Re: [HACKERS] Multi-table-unique-constraint

2005-11-13 Thread Tom Lane
Christopher Kings-Lynne [EMAIL PROTECTED] writes:
 Maybe the solution is to make inherited tables actually the same table, 
 and jank it with an extra per-row attribute to differentiate them or 
 something :)

Aside from destroying the inheritance-for-partitioning stuff, this
wouldn't work for multiple inheritance, so I'm afraid it's not a very
attractive alternative.

Matt's idea about keeping the indexes separate seems that it probably
*would* work, modulo some lingering worries about when to take what kind
of lock on the index-set-as-a-whole.  It seems worth pursuing, anyway.

regards, tom lane

---(end of broadcast)---
TIP 1: if posting/reading through Usenet, please send an appropriate
   subscribe-nomail command to [EMAIL PROTECTED] so that your
   message can get through to the mailing list cleanly


Re: [HACKERS] Multi-table-unique-constraint

2005-11-13 Thread Andrew Dunstan



Tom Lane wrote:


Matt Newell [EMAIL PROTECTED] writes:
 


BTW, i'm on the list now, so no need to cc me.
   



Common practice around here is to cc people anyway --- this has grown
out of a history of occasionally-slow list mail delivery.  If you don't
want it, best to fix it in your mail filters rather than expecting
people to change habits for you.


 



You can also change your subscriptions so that you don't get a copy from 
the list if you are in the To: or Cc: lists. I find this is better then 
having to set up filters. Visit 
http://mail.postgresql.org/mj/mj_wwwusr/domain=postgresql.org


cheers

andrew

---(end of broadcast)---
TIP 6: explain analyze is your friend


Re: [HACKERS] Multi-table-unique-constraint

2005-11-12 Thread Christopher Kings-Lynne

Most of the people who have thought about this have figured that the
right solution involves a single index spanning multiple tables (hence,
adding a table ID to the index entry headers in such indexes).  This
fixes the lookup and entry problems, but it's not any help for the
lock-against-schema-mods problem, and it leaves you with a real headache
if you want to drop just one of the tables.

'Tis a hard problem :-(


Maybe the solution is to make inherited tables actually the same table, 
and jank it with an extra per-row attribute to differentiate them or 
something :)


Might make constraint_exclusion less useful then.

Chris

---(end of broadcast)---
TIP 1: if posting/reading through Usenet, please send an appropriate
  subscribe-nomail command to [EMAIL PROTECTED] so that your
  message can get through to the mailing list cleanly


[HACKERS] Multi-table-unique-constraint

2005-11-11 Thread Matt Newell
On Thursday 10 November 2005 15:58, you wrote:
  The multi-table-unique-constraint problem has to
  be solved before we can even think much about multi-table FKs :-(
 
  Do you have ideas about how this should be solved?

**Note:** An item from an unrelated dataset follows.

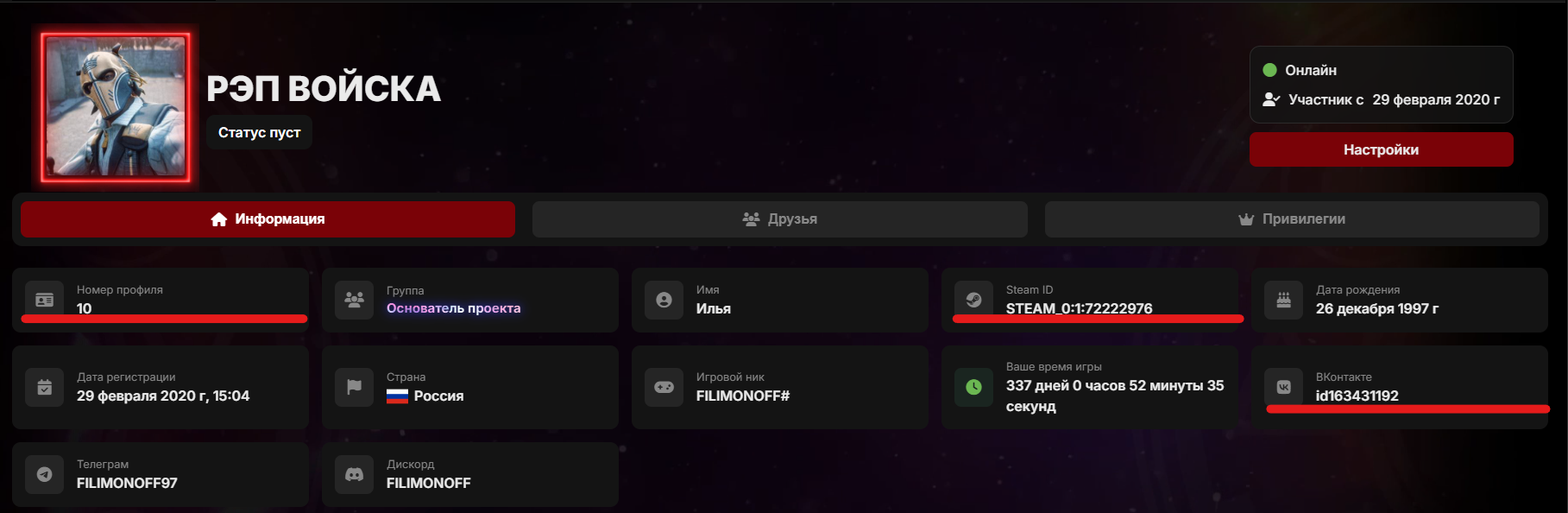Viewport: 1568px width, 513px height.
Task: Switch to the Привилегии tab
Action: click(x=1291, y=219)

 There's some discussions in the pghackers archives --- look for
 multi-table index and similar phrases.  But if anyone had had
 a really decent plan, it would have got done by now :-(


Are multi-table indexes really required?  After reading the code some more, I 
came across this comment in nbtinsert.c:_bt_doinsert

  * NOTE: obviously, _bt_check_unique can only detect keys that are already in
  * the index; so it cannot defend against concurrent insertions of the
  * same key.  We protect against that by means of holding a write lock on
  * the target page.  Any other would-be inserter of the same key must
  * acquire a write lock on the same target page, so only one would-be
  * inserter can be making the check at one time.  Furthermore, once we are
  * past the check we hold write locks continuously until we have performed
  * our insertion, so no later inserter can fail to see our insertion.
  * (This requires some care in _bt_insertonpg.)

Would it be possible to make another routine that locates and aquires a write 
lock on the page where the key would be inserted in each index(for each table 
in the inheritance), and holds all these locks until the key is inserted into 
the correct index.  It seems this would solve the unique problem without 
changing much else.  


Matt

---(end of broadcast)---
TIP 4: Have you searched our list archives?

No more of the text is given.